Figure 2b shows the variation of integral breadths for the (111) and (200) peaks. It can be seen that the integral breadths of the two diffraction peaks of the interface M/M are significantly higher than that of the interface M/R during the whole pack-rolling deformation process. Particularly, it is noteworthy that there has been no large change in the integral breadth of the interface M/M, when comparing the final deformed state with the as-annealed state. In light of this, the evolutions of grain size and root-mean-square (r.m.s.) microstrain are carefully studied from the XRD line profile analysis. As can be seen in Fig. 2c, two interfaces of the deformed samples show a tendency of grain coarsening, but with different coarsening rates. The average size of grains located at the interface M/R increases more rapidly, which is proved by the following TEM observation. On the other hand, microstrain analysis indicates that there is a small increase in r.m.s. microstrain for both interfaces during the early stage of rolling deformation, as illustrated in Fig. 2d. With the continue of the deformation, the r.m.s. microstrain inside the interface M/R starts to steadily decline and reaches stability at a level of ~ 0.19%, while the r.m.s. microstrain inside the interface M/M tends towards stability at a level of ~ 0.26%. Such reduction in the r.m.s. microstrain is consistent with previous reports on the cold-rolled electrodeposited NC Ni-Fe alloy after large deformation. In combination with grain size evolution, the main reason for the decrease of r.m.s. microstrain would be associated to the grain coalescence and coarsening [27,28,29].

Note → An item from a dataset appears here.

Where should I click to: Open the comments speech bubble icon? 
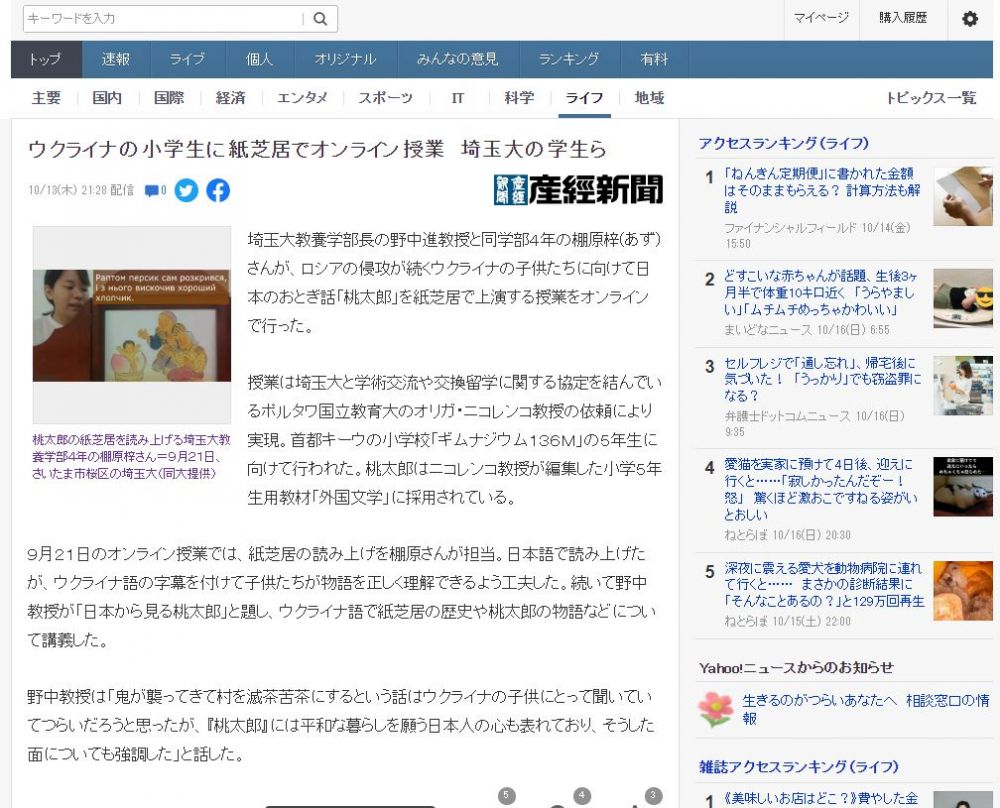(155, 190)
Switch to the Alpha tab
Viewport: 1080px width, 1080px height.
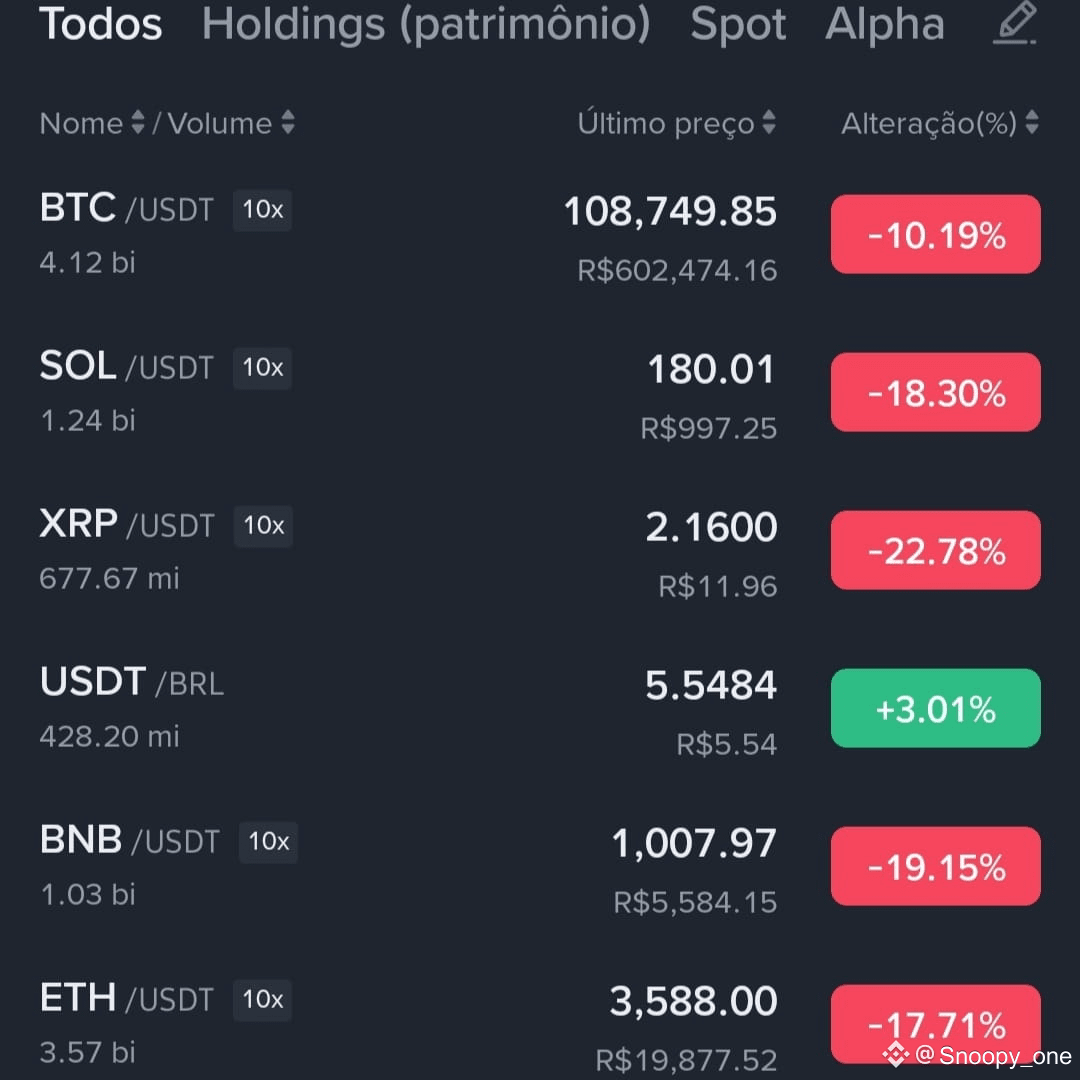[884, 24]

Figure 3 shows typical TEM results of the interfaces M/M and M/R. It is clearly revealed that the grains located at the interface M/R is indeed larger than those located at the interface M/M after deformation. Further analysis on grain size distribution shows that a large proportion (more than 75%) of grains have a diameter less than 40 nm in the undeformed sample. After ε = 0.50 rolling deformation, the proportion of small grains (below 40 nm) drops obviously in the interface M/R. Instead, the proportion of large grains (above 50 nm) increases. Based on previous studies on dislocation activities in deformed grains, full dislocations would gradually start to dominate the deformation of large grains [30,31,32,33]. Thus, it is not difficult to understand the SFP of the interface M/M is much higher than that of the interface M/R.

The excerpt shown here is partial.